» **REQUEST**
Starting at the line that has "Describe the element" and stopping after the last of the items, write those lines again with "screenshot" swapped for "image" and everything else unchanged. Leave the pictures out.
============================================================
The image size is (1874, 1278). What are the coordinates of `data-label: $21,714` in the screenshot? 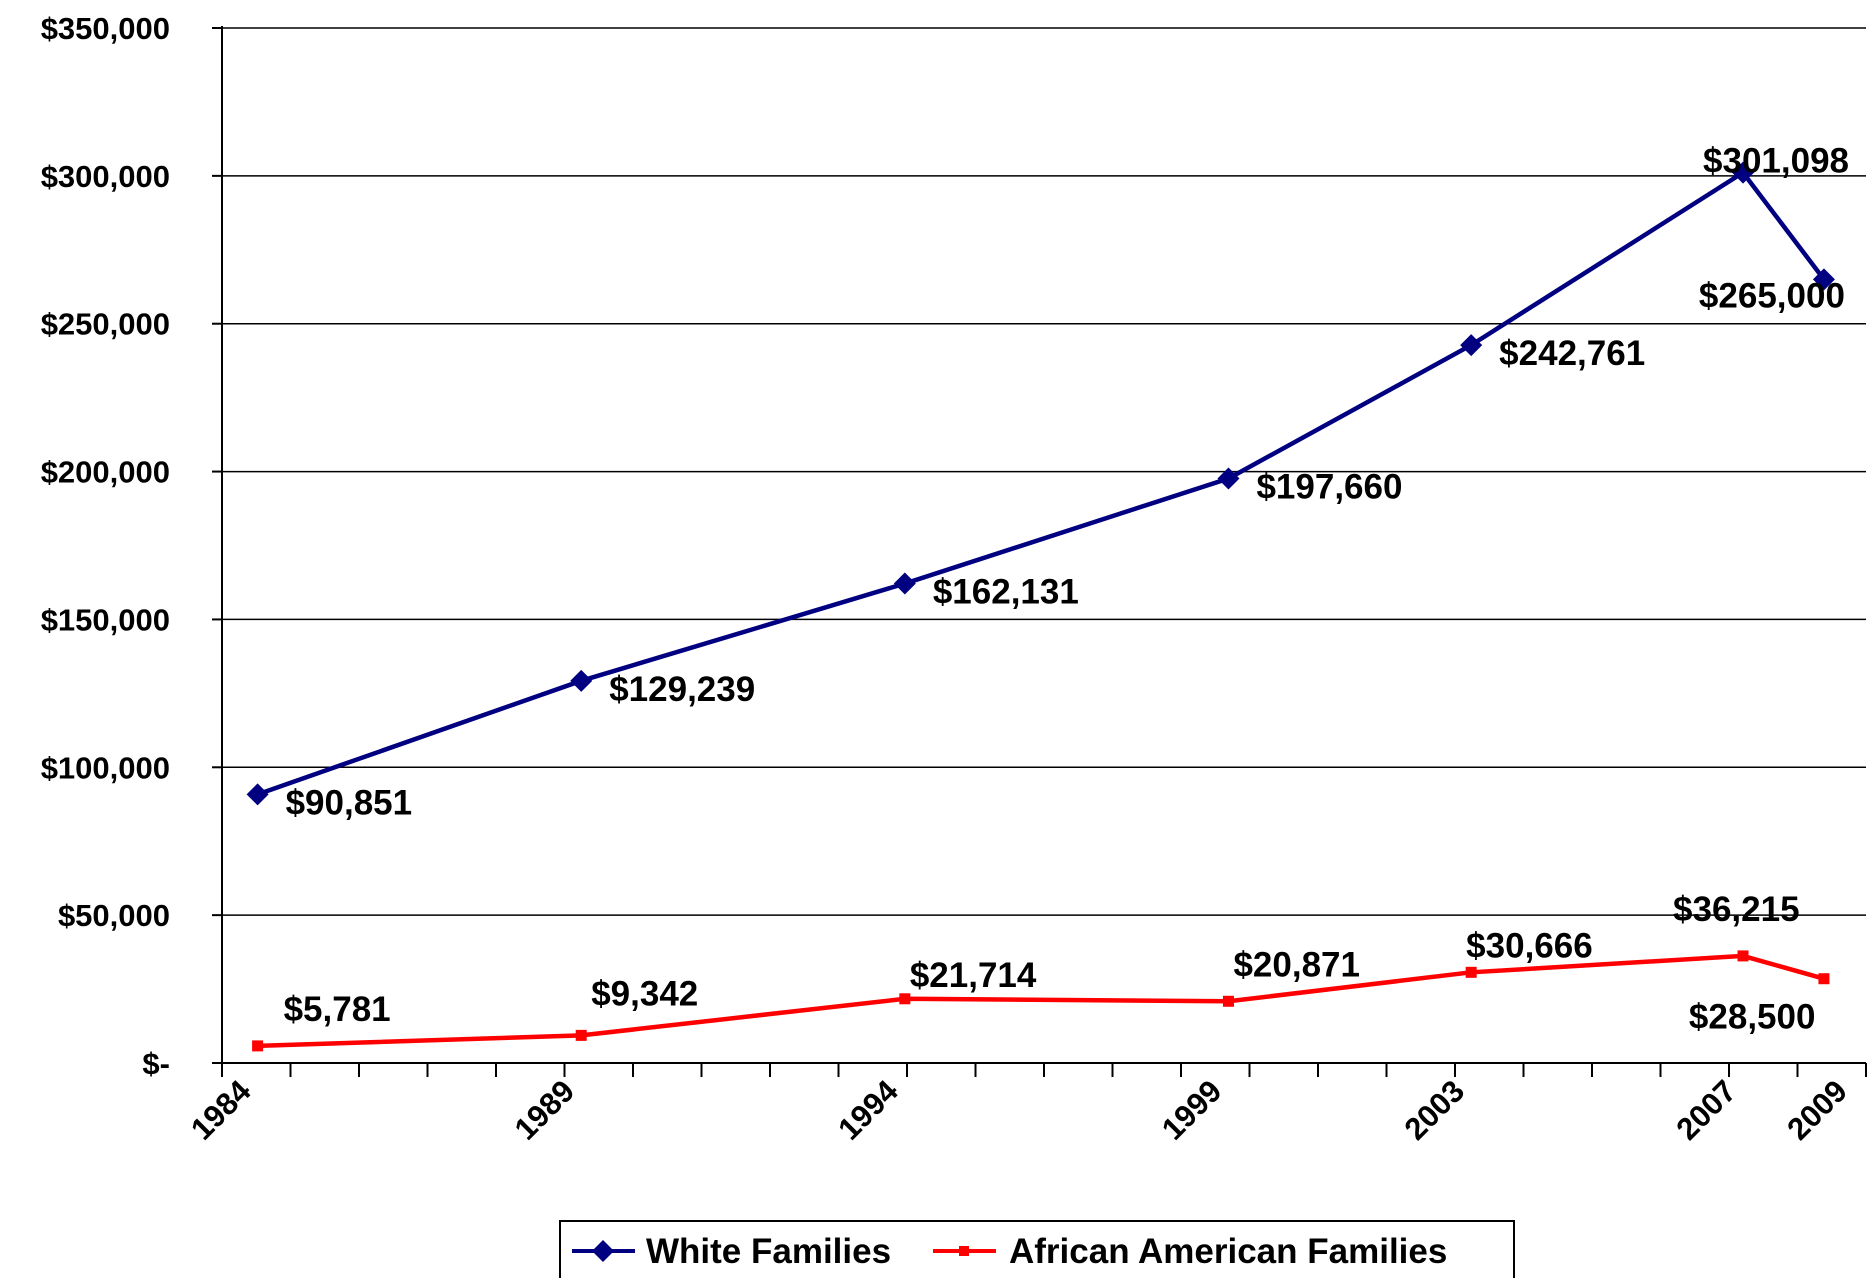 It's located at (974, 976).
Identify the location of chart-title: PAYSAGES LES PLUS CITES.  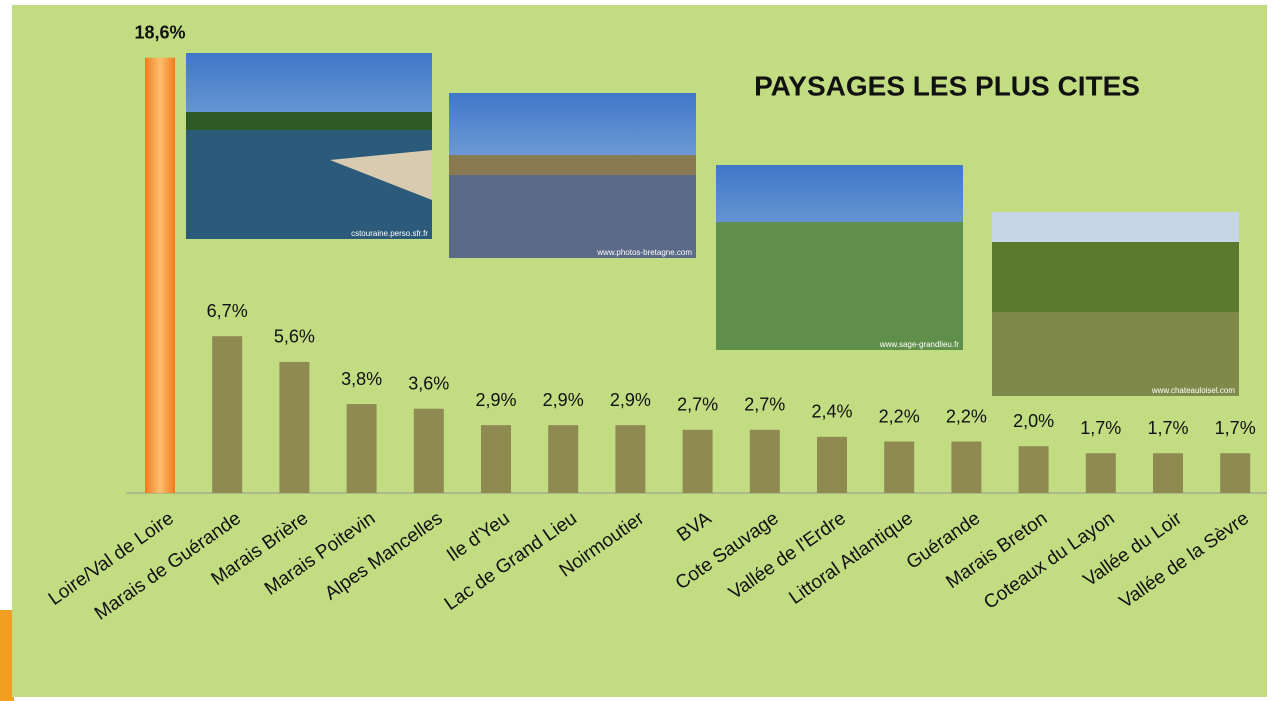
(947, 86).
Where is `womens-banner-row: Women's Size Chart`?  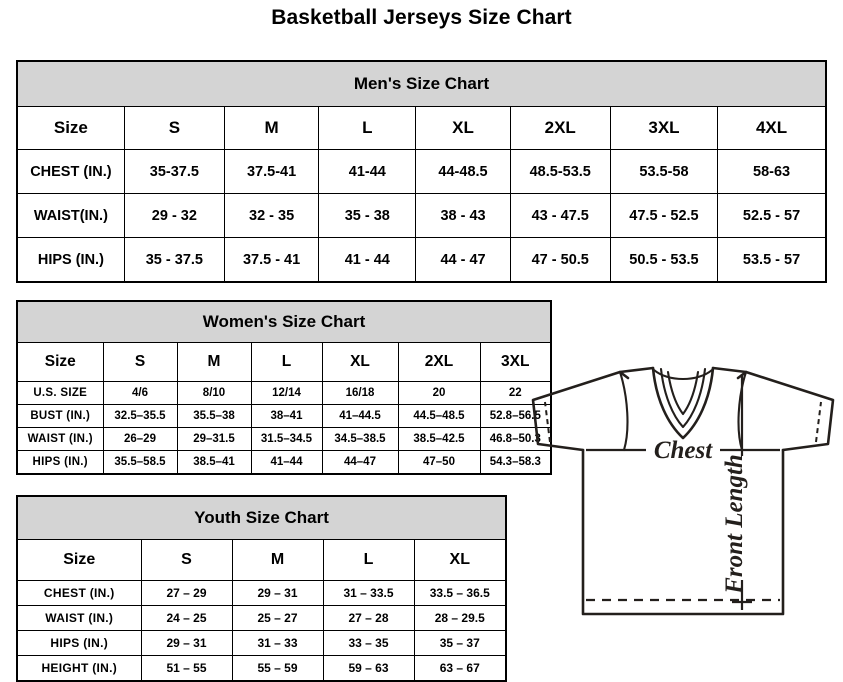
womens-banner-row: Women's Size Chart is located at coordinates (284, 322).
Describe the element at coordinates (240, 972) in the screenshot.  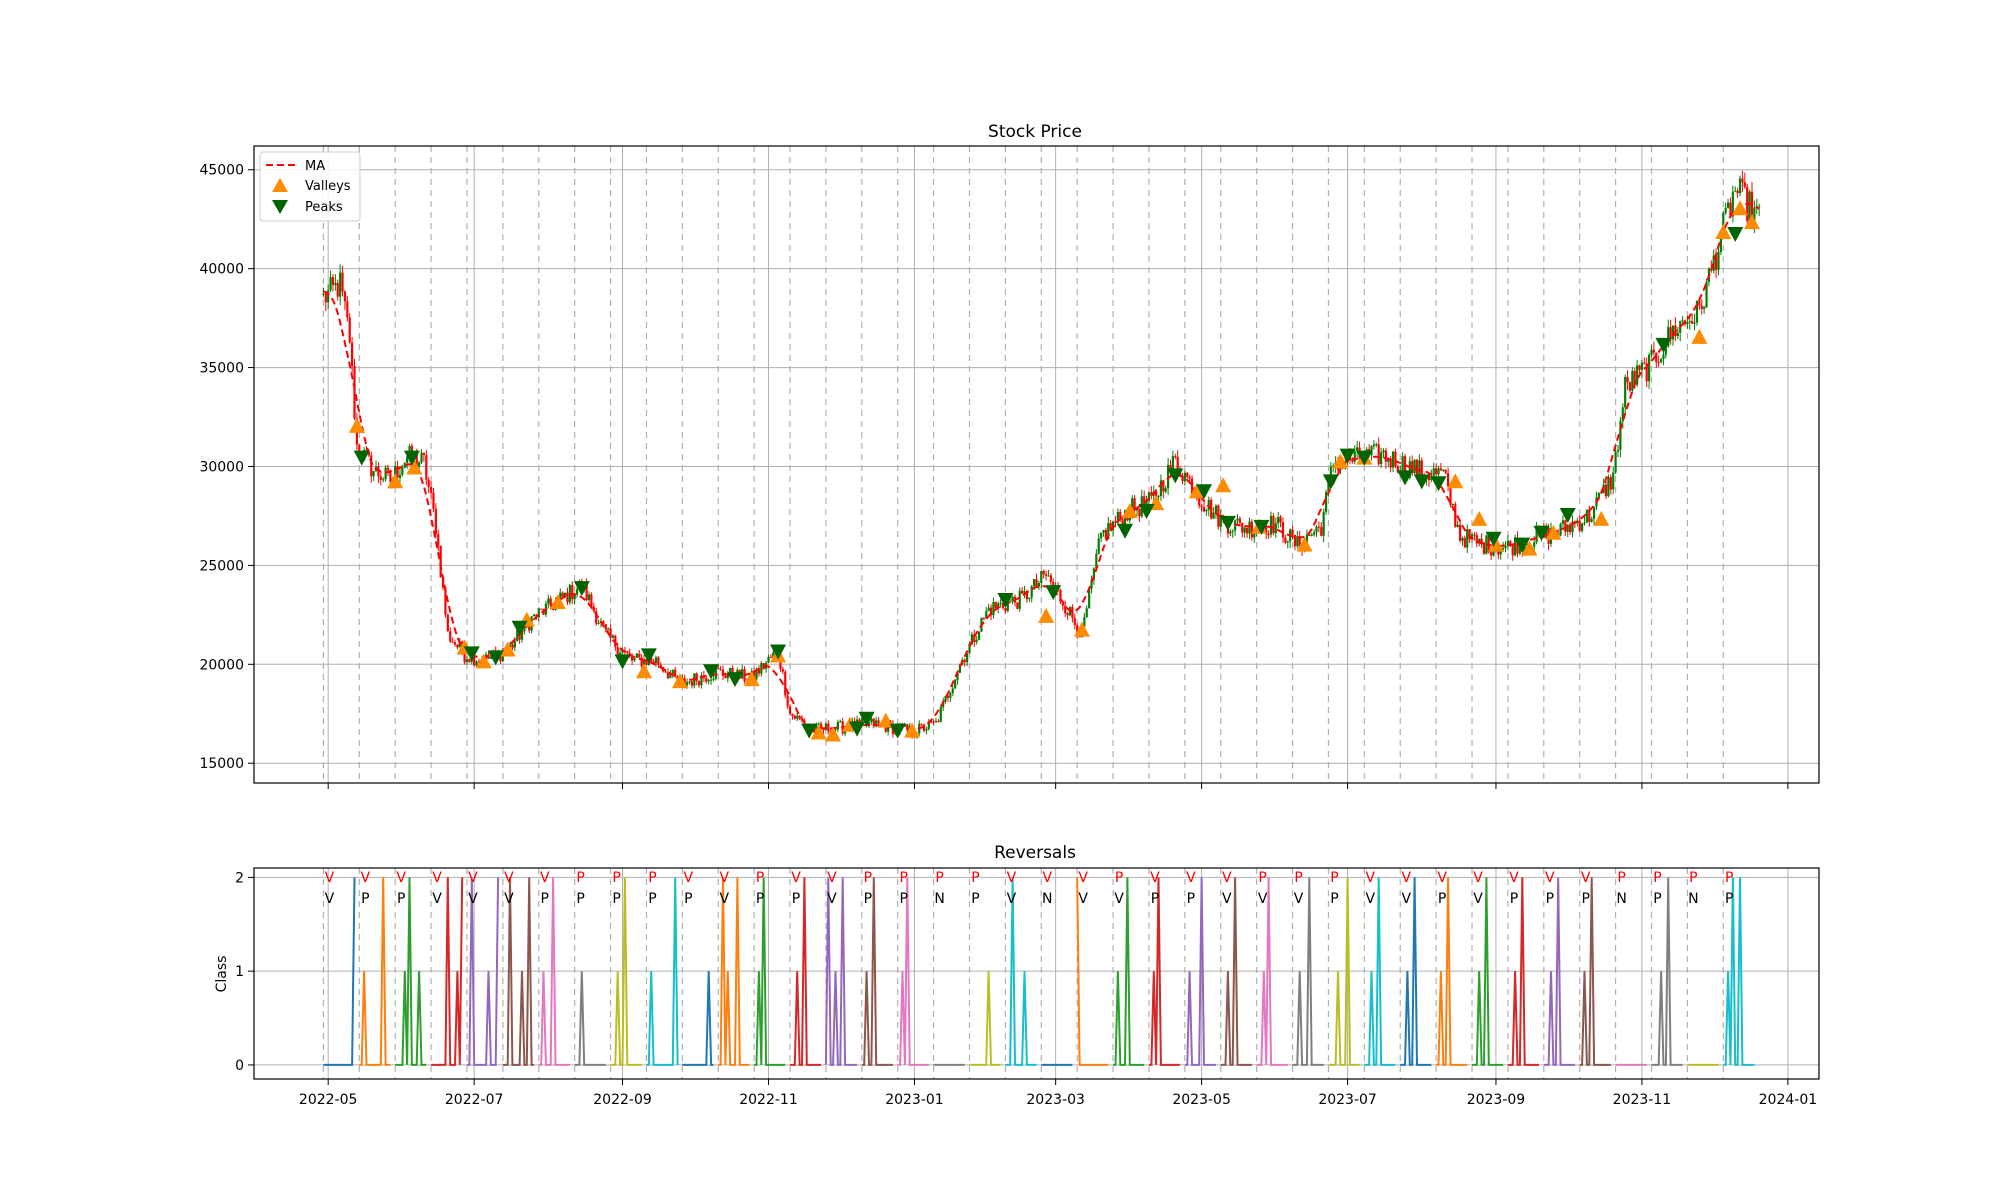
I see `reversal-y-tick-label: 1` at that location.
============================================================
» **ANSWER SECTION**
Describe the element at coordinates (240, 972) in the image.  
I see `reversal-y-tick-label: 1` at that location.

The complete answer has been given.